En la Iglesia La Merced de Villa Ballester, se exploró la conexión entre el fútbol y la fe en Argentina, especialmente en el contexto del Mundial.
El Padre Pablo Saboya destacó que la Virgen de la Merced, patrona de la liberación, se asocia hoy con la libertad, y que la pasión futbolera se entrelaza con la religiosidad popular. Señaló que gestos como rezar por la selección, cambiar horarios de misa, y la presencia de elementos religiosos en jugadores como Lautaro Martínez (con estampitas de la Virgen de Luján) reflejan esta profunda conexión.
Se analizó cómo el lenguaje del fútbol incorpora términos como "promesa" y "sacrificio", y cómo figuras como Messi y Enzo Fernández expresan su gratitud a Dios y su familia, evidenciando una religiosidad sencilla y profunda que conecta con el sentir del pueblo argentino.
El Padre Saboya enfatizó que la selección representa una forma de religiosidad popular donde Dios es central, y que esta conexión fortalece el vínculo del equipo con la gente.
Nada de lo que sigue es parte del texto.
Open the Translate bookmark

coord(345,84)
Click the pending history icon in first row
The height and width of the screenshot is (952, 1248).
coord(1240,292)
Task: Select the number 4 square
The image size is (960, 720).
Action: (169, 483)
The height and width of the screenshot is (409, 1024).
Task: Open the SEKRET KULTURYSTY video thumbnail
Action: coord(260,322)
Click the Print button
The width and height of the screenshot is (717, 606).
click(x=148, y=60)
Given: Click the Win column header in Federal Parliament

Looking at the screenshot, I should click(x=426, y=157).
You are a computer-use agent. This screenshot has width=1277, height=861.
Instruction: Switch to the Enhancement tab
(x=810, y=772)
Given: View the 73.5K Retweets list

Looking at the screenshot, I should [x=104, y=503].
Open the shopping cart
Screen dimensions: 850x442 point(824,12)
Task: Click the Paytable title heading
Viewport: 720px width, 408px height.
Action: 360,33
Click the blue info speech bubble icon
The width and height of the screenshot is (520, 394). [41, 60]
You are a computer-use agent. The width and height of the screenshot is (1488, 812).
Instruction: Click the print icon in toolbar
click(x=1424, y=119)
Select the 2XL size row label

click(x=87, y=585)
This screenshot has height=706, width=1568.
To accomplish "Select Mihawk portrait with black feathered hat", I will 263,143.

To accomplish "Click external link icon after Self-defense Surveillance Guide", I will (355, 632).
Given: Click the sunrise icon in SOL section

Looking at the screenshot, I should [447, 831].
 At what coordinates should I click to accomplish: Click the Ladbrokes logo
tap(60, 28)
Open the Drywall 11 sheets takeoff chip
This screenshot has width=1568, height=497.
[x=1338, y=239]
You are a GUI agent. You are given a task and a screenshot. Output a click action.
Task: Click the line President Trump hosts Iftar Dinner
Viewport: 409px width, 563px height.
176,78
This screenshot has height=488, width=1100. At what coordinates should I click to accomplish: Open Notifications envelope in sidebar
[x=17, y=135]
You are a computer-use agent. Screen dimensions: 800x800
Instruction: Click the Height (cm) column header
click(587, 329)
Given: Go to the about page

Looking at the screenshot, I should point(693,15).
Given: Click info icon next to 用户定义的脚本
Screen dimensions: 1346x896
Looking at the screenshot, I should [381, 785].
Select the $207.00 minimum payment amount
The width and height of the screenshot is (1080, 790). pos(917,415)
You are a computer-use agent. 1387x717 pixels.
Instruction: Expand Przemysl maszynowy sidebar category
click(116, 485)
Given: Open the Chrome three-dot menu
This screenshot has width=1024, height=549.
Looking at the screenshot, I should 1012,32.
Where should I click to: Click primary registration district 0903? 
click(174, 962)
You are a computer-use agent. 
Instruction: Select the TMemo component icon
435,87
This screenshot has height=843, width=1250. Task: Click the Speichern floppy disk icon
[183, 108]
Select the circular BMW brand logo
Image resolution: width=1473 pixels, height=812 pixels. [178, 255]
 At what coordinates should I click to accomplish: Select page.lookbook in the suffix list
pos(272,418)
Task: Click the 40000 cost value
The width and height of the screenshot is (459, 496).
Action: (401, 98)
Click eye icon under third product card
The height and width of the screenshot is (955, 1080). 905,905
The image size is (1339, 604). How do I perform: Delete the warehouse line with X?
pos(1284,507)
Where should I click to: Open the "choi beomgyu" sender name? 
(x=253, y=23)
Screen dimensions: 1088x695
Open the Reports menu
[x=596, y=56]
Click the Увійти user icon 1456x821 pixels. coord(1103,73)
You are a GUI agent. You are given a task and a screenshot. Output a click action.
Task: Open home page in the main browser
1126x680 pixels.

Se mencionó la influencia de figuras como el Papa Francisco y la importancia del agradecimiento y la humildad, como se ve en las declaraciones de Messi y Enzo Fernández.
Finalmente, se abordó la práctica de elementos religiosos como el Palo Santo y los rosarios para alentar a la selección, destacando la fe y la energía positiva como componentes importantes para el equipo, y la importancia de la comunidad y el esfuerzo colectivo, recordando la frase del Papa Francisco: "Nadie se salva solo".